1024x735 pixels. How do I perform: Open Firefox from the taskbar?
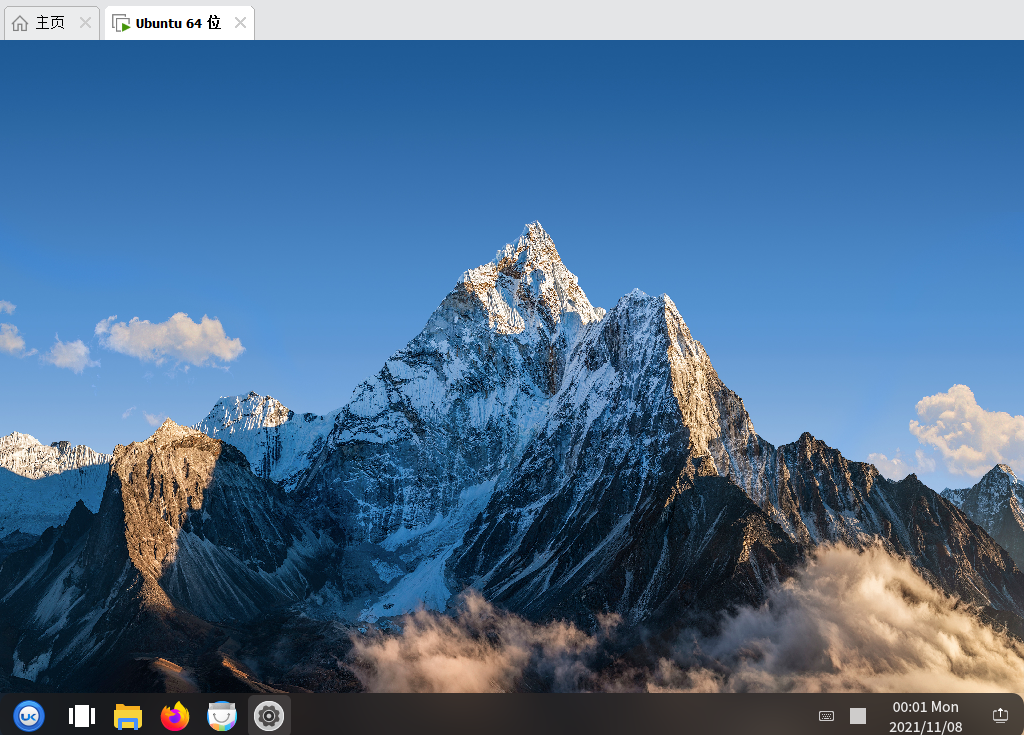click(175, 716)
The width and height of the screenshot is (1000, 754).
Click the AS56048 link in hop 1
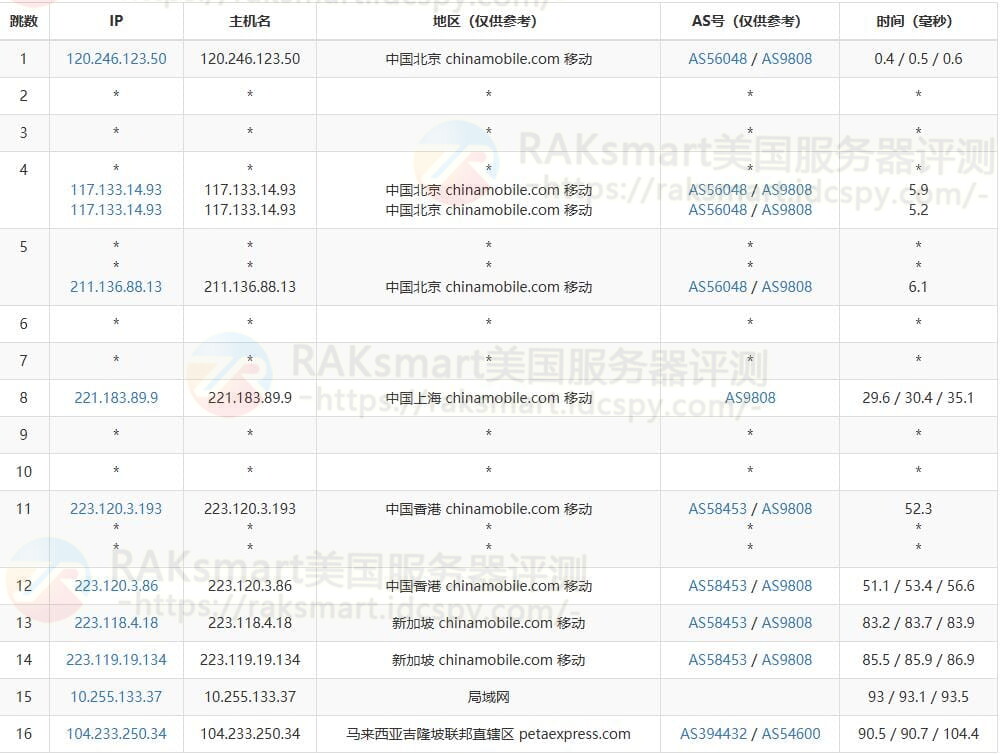[x=717, y=59]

◆ WORK INSTRUCTIONS ◆
What is needed is an exact copy of the records above, with no pictures in it.

◆ RESULT FOR THIS TASK ◆
1024x735 pixels. How do I perform: Open Firefox from the taskbar?
click(175, 716)
The width and height of the screenshot is (1000, 754).
Click the AS56048 link in hop 1
[x=717, y=59]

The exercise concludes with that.